START SOURCE RECORDS

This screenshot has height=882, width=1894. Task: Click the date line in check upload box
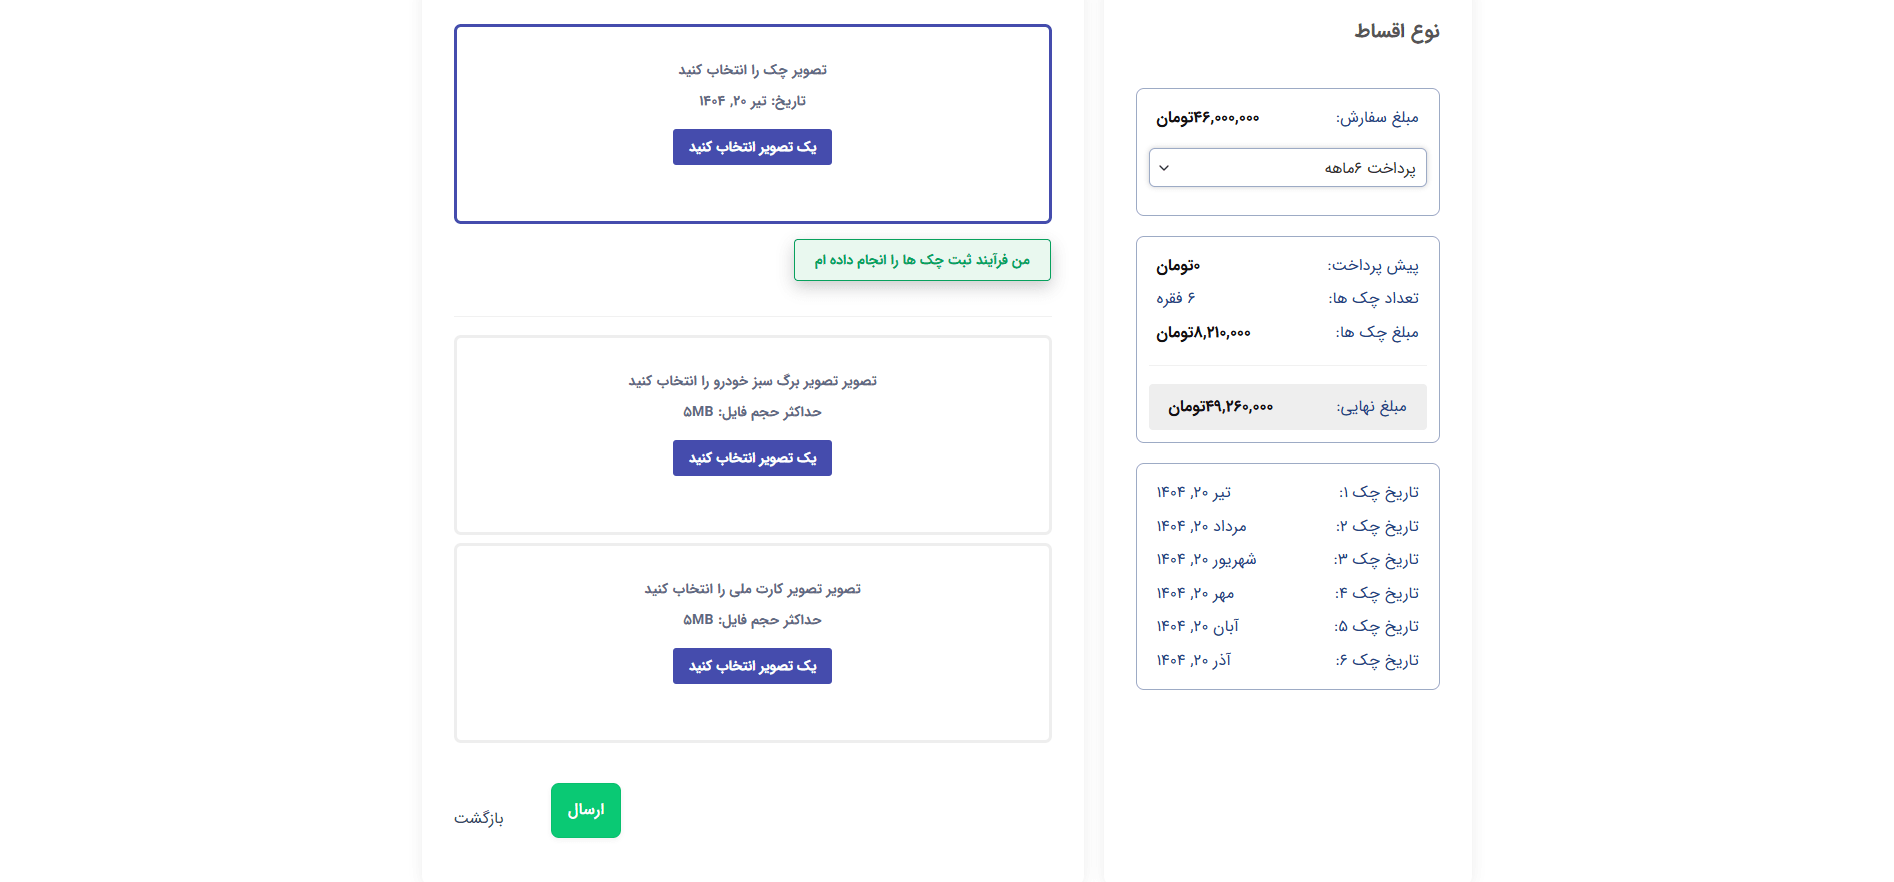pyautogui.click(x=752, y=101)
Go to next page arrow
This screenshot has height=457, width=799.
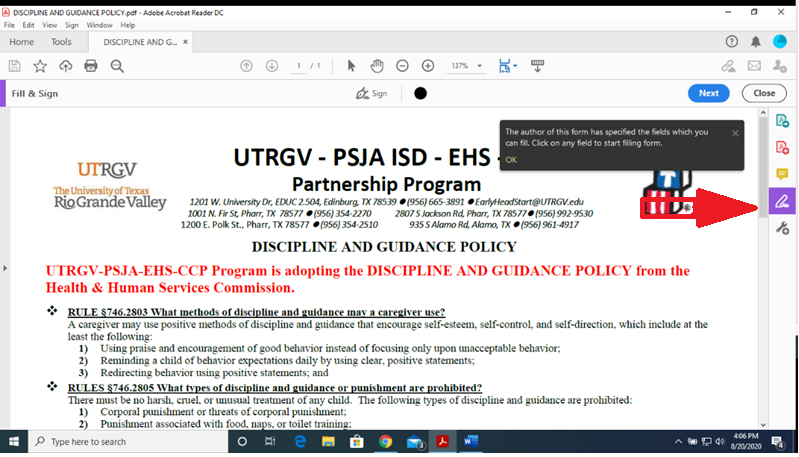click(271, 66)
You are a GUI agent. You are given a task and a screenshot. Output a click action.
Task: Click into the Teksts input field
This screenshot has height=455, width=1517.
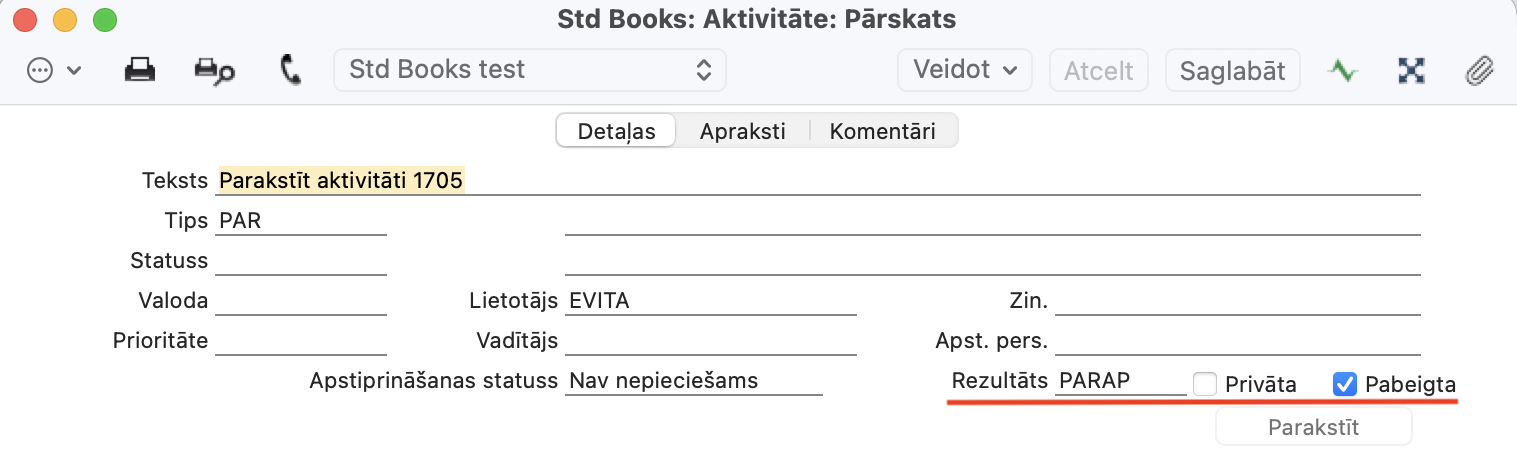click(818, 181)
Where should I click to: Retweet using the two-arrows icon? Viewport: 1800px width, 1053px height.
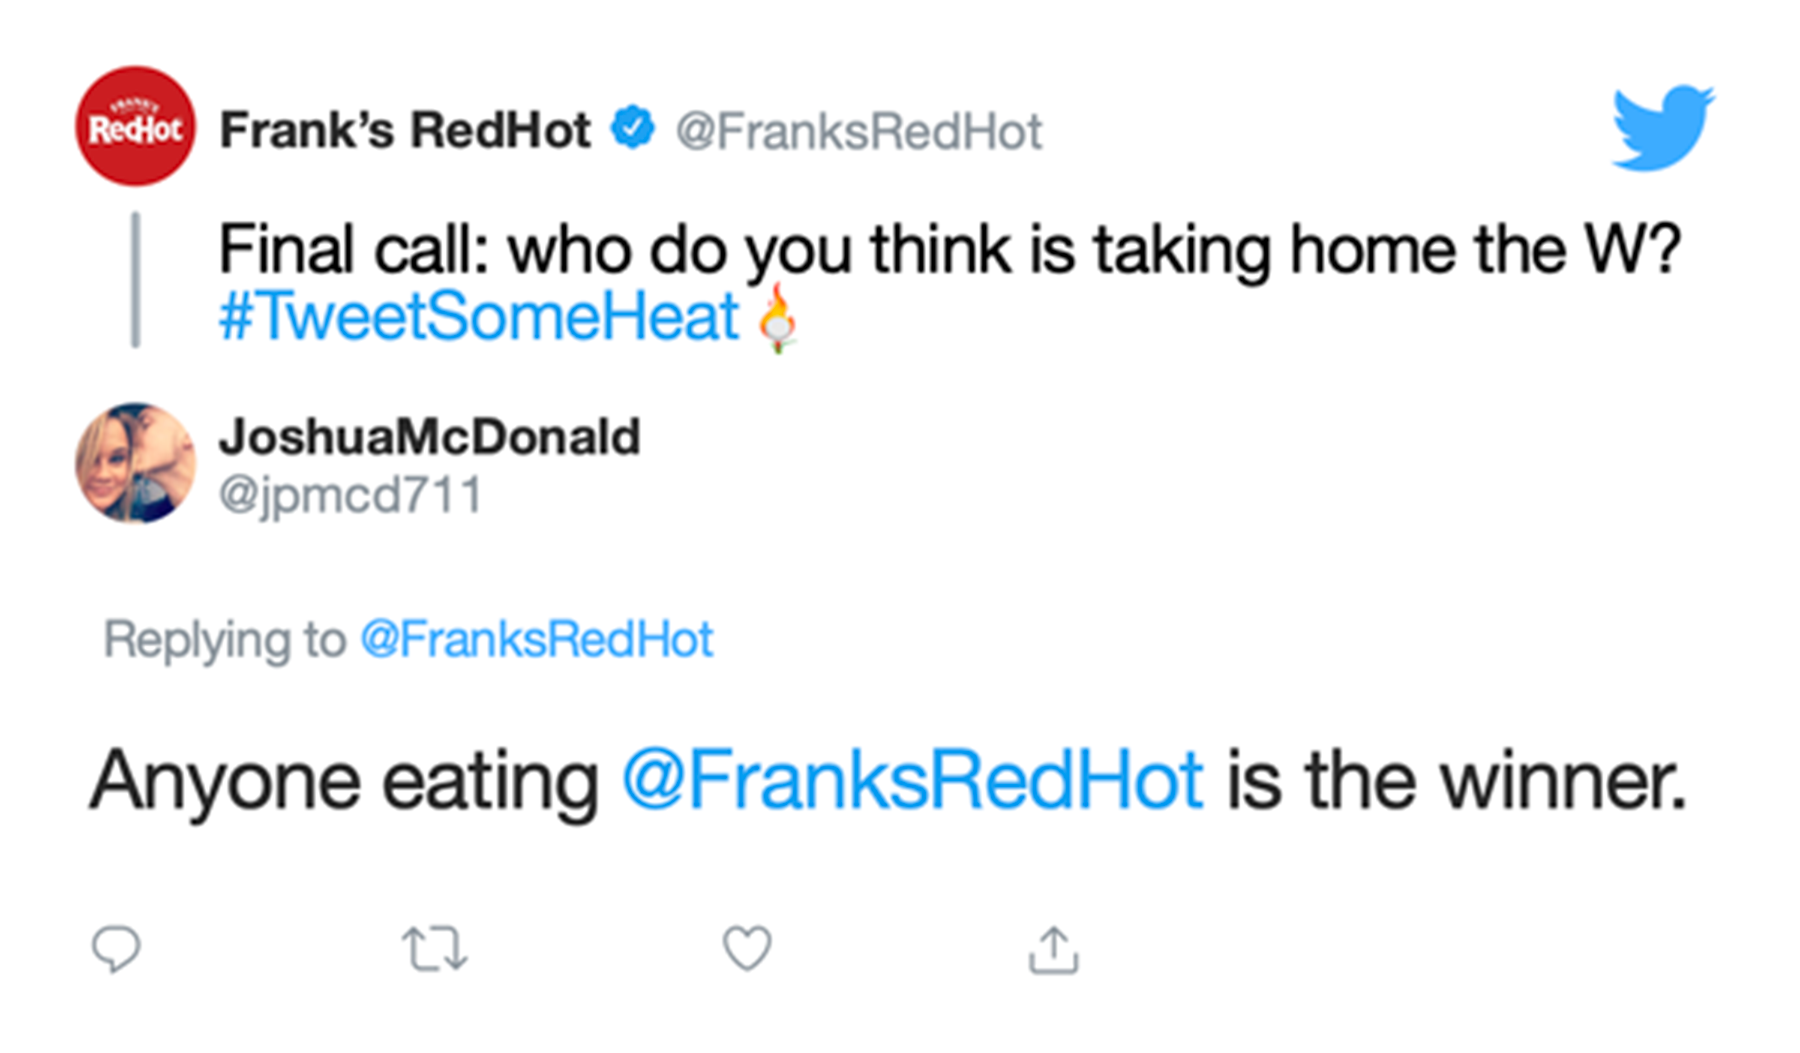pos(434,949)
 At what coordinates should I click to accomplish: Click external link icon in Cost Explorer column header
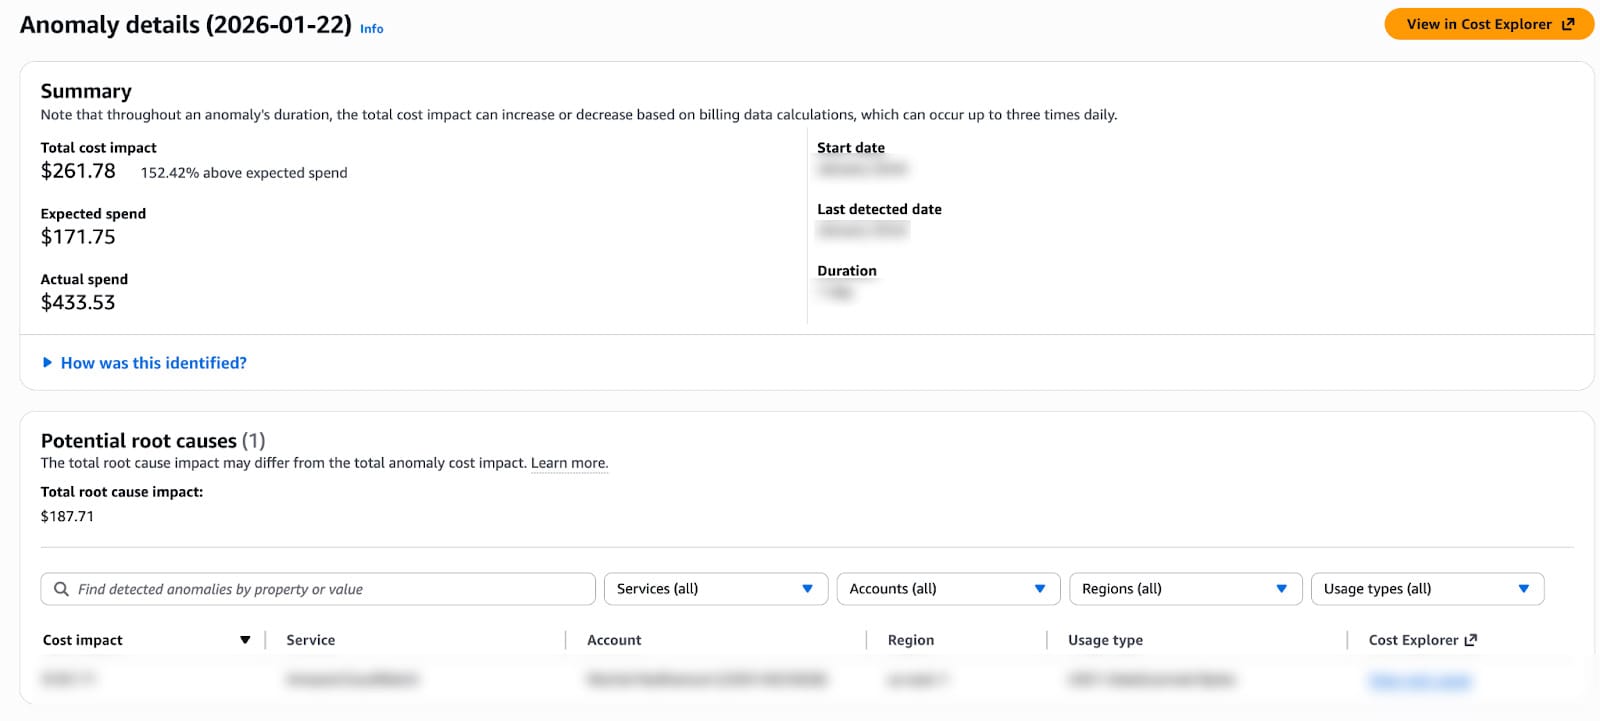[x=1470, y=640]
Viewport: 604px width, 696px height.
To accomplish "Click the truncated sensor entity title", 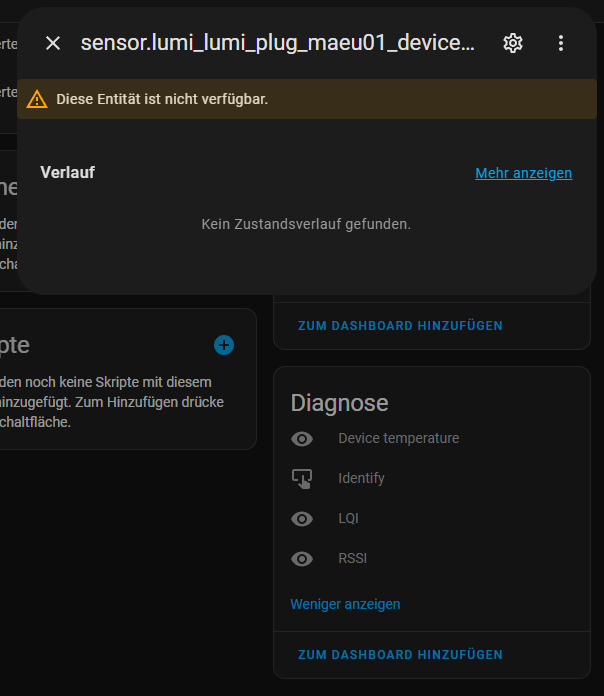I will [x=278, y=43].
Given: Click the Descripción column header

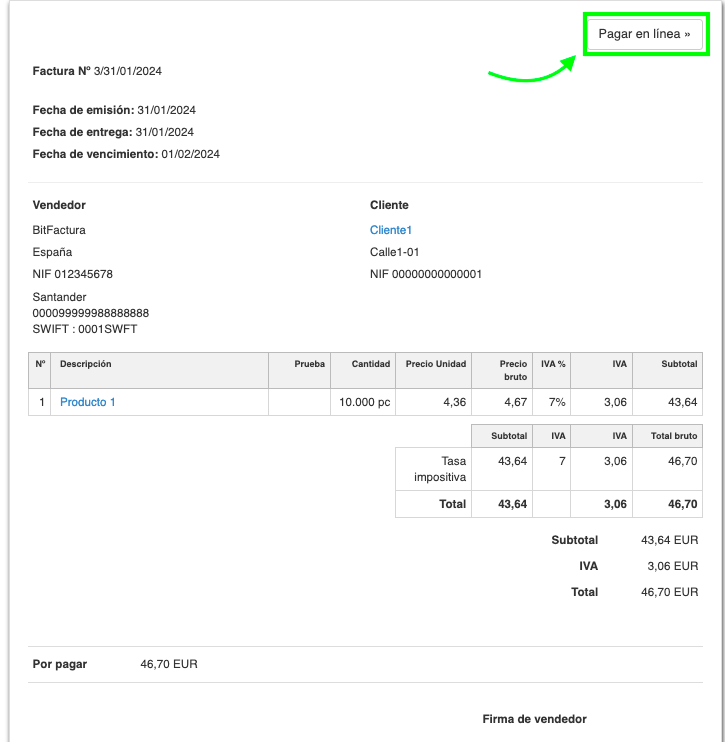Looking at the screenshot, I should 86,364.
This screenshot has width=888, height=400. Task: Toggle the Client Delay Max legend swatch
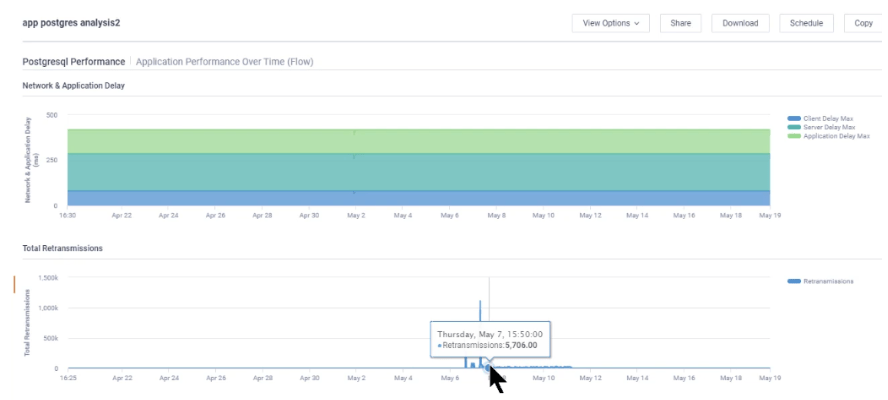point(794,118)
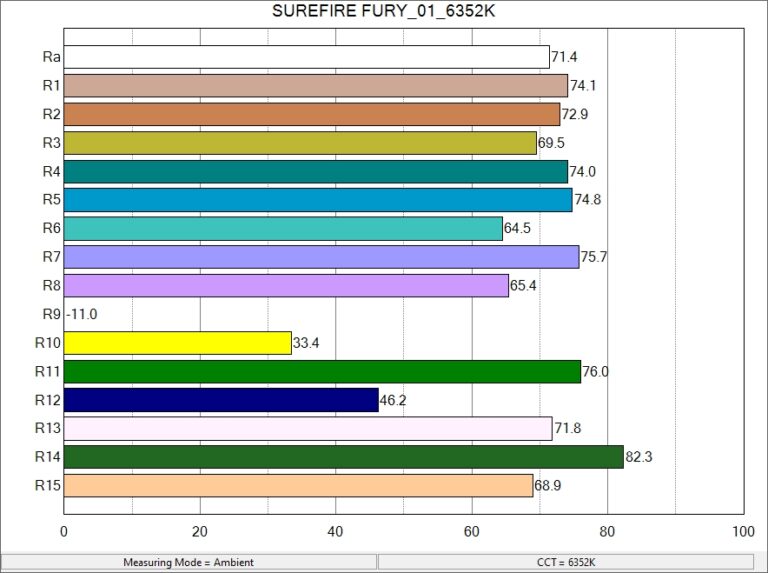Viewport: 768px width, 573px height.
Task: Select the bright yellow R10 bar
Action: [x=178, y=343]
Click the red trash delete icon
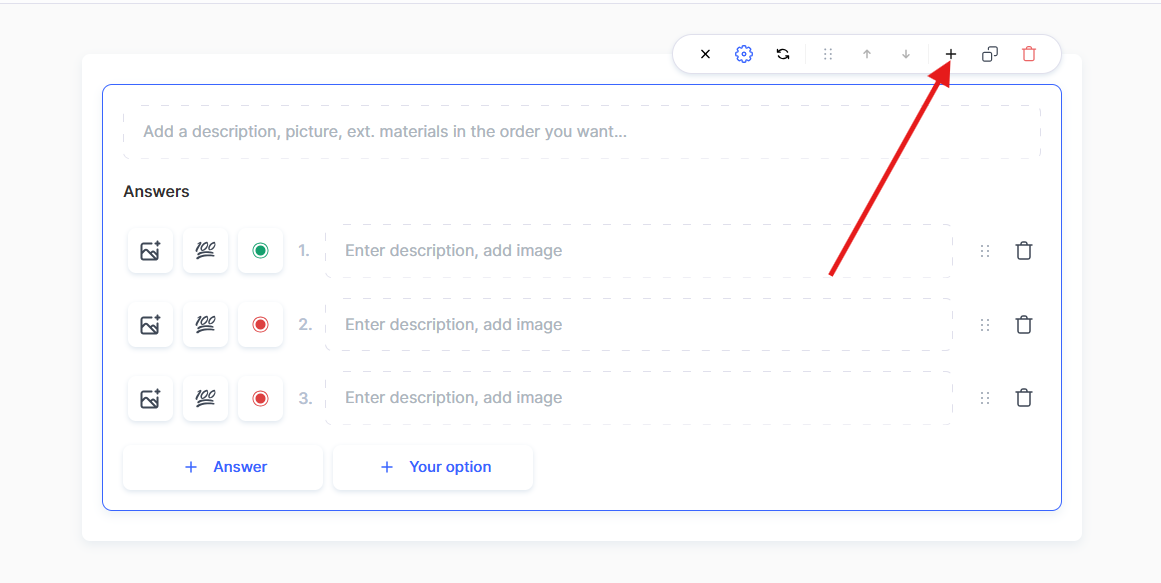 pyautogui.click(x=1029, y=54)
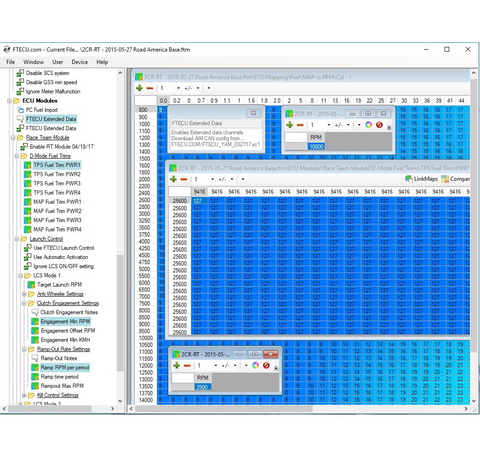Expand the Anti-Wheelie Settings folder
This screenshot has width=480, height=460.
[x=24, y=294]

END SOURCE RECORDS

An exact copy is needed of the lines running from the one with "Given: Click the Descripción column header" through the end of the data above, and of those lines only, without pictures.

Given: Click the Descripción column header

Looking at the screenshot, I should 86,364.
This screenshot has width=888, height=400. Task: Toggle the Client Delay Max legend swatch
point(794,118)
Viewport: 768px width, 573px height.
Task: Select the bright yellow R10 bar
Action: [x=178, y=343]
Click the red trash delete icon
 pyautogui.click(x=1029, y=54)
Expand the Anti-Wheelie Settings folder
This screenshot has width=480, height=460.
[x=24, y=294]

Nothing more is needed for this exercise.